L’identità è il perno su cui ruota tutto il racconto ma non è sinonimo di autoreferenziale, anzi: all’inizio la scoperta della malattia è vista come l’ingresso in una realtà più grande, comunitaria perché sì, il virus potrebbe colpire chiunque indistintamente e Bazzi lo descrive in un pezzo di immedesimazione che va riportato integralmente per goderne a pieno, come se si leggesse di un viaggio mistico quanto tragico: «Sono stato in Africa, sono stato ad Haiti, sono stato a New York, in California, sono stato in tutti gli Stati Uniti – raro cancro osservato in 41 pazienti gay, deficienza immunitaria correlata all’omosessualità –, sono stato in Brasile, sono arrivato in Europa, sono stato scimmia, membro della tribù, partner inconsapevole, attore porno, aspirante cantante, e poi sconosciuto, donna tradita, danzatore, tossico, escort, parrucchiere, dirigente d’azienda, sportivo paziente a cui è andata male, marito infedele, impiegato, senzatetto, figlio di balordi, attivista, prete, drag queen, ragazza transgender, professore, casalinga, medico, operaio, poeta, fotografo, madre che l’ha trasmesso al figlio untore, vendicatore, adolescente alle prime esperienze, vittima di stupro: il virus è stato in tutti questi corpi, li ha attraversati, sfruttati, erosi. Le persone finiscono, sono finite: quei corpi non esistono più. Invece lui è sopravvissuto, immortale, li ha trascesi, va oltre. È passato ad altri – in altri, in altre – arrivando fino a qui».

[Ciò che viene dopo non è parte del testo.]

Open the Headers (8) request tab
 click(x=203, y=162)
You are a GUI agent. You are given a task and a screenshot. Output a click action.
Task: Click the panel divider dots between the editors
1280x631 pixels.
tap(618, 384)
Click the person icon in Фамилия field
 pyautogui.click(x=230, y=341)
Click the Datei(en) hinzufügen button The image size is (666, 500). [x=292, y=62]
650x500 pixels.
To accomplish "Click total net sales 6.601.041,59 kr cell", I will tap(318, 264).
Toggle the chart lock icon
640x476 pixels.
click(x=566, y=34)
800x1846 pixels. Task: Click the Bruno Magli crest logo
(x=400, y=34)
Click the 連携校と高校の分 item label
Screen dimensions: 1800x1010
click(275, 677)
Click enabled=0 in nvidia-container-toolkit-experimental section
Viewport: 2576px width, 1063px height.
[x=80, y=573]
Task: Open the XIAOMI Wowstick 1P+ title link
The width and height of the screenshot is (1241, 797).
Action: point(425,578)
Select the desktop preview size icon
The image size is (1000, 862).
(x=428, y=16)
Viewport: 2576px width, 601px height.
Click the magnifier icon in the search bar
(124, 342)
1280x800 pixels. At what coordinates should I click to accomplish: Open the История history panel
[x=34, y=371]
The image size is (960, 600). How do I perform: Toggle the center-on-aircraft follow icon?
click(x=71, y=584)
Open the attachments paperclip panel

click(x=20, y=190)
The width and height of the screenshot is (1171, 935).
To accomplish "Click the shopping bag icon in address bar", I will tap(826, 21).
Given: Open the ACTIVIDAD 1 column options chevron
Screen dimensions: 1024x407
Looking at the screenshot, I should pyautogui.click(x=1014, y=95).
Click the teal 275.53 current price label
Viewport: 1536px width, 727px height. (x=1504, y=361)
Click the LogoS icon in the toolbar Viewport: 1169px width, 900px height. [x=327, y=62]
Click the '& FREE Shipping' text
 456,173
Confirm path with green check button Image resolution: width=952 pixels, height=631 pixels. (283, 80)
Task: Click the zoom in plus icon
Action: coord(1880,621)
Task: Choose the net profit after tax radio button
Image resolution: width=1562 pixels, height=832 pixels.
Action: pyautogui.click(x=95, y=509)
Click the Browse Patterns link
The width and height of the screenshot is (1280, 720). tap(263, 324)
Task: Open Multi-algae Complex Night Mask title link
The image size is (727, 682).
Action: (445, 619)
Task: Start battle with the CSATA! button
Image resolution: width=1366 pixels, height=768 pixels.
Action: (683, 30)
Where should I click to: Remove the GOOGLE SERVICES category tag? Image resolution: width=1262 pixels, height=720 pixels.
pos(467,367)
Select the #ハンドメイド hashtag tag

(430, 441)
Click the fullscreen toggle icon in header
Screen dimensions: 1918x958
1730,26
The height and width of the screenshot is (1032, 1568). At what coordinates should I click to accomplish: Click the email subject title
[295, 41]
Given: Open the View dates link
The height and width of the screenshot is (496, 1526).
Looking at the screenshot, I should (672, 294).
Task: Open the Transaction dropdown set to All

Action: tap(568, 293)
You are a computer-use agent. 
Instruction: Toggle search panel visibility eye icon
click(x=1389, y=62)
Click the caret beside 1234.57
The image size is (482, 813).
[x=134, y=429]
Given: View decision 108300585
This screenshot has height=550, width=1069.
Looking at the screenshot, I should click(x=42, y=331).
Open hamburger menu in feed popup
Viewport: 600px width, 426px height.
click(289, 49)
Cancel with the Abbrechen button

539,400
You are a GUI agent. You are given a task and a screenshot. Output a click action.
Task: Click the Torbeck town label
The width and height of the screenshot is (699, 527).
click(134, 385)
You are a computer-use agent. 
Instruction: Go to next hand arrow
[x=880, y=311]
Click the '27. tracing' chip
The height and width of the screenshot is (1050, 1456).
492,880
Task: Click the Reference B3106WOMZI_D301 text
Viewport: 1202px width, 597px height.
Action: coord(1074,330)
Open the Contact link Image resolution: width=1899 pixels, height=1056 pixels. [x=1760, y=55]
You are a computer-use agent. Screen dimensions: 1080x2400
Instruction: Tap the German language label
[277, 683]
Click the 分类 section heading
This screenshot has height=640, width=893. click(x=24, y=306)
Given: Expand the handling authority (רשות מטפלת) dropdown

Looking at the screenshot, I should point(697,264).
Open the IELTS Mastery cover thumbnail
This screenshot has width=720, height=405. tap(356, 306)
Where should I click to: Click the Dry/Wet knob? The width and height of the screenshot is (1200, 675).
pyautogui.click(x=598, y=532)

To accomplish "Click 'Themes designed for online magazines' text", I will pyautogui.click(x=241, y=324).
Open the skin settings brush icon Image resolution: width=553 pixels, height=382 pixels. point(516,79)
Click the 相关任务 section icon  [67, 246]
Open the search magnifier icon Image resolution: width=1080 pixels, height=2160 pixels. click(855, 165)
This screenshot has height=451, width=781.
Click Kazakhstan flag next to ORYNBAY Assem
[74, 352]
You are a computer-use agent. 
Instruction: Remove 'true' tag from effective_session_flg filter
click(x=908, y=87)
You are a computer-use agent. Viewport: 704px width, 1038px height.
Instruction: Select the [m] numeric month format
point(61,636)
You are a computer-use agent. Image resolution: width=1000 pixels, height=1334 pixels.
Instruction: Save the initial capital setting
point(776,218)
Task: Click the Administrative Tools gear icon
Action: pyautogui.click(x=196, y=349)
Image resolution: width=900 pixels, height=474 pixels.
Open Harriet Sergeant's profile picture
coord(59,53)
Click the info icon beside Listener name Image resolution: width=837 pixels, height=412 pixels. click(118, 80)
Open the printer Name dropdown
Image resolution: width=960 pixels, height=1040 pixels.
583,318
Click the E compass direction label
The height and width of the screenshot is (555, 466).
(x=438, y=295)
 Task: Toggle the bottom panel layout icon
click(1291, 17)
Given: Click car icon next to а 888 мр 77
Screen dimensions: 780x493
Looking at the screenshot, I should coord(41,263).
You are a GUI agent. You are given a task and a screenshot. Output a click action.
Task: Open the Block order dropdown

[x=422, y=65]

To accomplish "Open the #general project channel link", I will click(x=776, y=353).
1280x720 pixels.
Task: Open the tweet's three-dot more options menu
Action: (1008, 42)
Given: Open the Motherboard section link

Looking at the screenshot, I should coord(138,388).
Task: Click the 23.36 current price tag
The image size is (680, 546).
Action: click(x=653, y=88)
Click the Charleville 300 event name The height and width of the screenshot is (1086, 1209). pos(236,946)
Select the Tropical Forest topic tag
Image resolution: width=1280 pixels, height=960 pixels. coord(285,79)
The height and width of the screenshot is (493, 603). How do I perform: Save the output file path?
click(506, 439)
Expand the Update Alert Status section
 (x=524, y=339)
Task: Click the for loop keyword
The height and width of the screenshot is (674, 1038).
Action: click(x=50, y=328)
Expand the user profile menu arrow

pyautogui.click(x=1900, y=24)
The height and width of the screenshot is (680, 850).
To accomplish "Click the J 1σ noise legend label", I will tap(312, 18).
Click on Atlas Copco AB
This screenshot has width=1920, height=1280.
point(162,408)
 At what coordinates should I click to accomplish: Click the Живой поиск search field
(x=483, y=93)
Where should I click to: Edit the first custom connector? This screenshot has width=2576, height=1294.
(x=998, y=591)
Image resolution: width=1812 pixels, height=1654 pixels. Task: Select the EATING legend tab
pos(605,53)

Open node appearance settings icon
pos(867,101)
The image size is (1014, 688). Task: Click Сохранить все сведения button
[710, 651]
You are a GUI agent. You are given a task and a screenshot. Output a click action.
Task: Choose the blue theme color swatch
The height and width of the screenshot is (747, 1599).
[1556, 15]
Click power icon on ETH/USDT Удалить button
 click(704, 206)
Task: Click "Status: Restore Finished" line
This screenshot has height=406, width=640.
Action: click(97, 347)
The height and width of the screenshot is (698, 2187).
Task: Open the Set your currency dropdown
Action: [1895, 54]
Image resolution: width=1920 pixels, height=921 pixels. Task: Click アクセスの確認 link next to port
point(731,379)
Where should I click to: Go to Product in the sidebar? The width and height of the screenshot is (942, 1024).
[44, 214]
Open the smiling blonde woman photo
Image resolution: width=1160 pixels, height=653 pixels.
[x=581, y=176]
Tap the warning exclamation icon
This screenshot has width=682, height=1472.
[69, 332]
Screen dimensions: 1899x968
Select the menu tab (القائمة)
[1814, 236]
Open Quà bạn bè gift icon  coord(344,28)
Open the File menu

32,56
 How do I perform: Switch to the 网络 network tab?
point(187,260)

Ma a un certo punto quella stessa diagnosi che aveva spezzato irrimediabilmente in due la sua vita, che gli ha aperto gli occhi sulla mortalità, sembra passare quasi in secondo piano perché visita dopo visita, pastiglia dopo pastiglia non è più la cosa che l’ha segnato ma parte integrante del suo essere: «L’HIV è una mia caratteristica reale, incontrovertibile. Una delle tante. […] E allora? Condizione corporea, oggettiva. Non decisa, scelta, voluta: il virus in realtà non dice niente di me, non dice niente di chi ce l’ha. […] Ho deciso di essere un sieropositivo che si lascia individuare, che racconta più che lasciarvi immaginare».
Da qui questo report, questa confidenza-manifesto in cui ognuno può trovare il suo angolo di immedesimazione.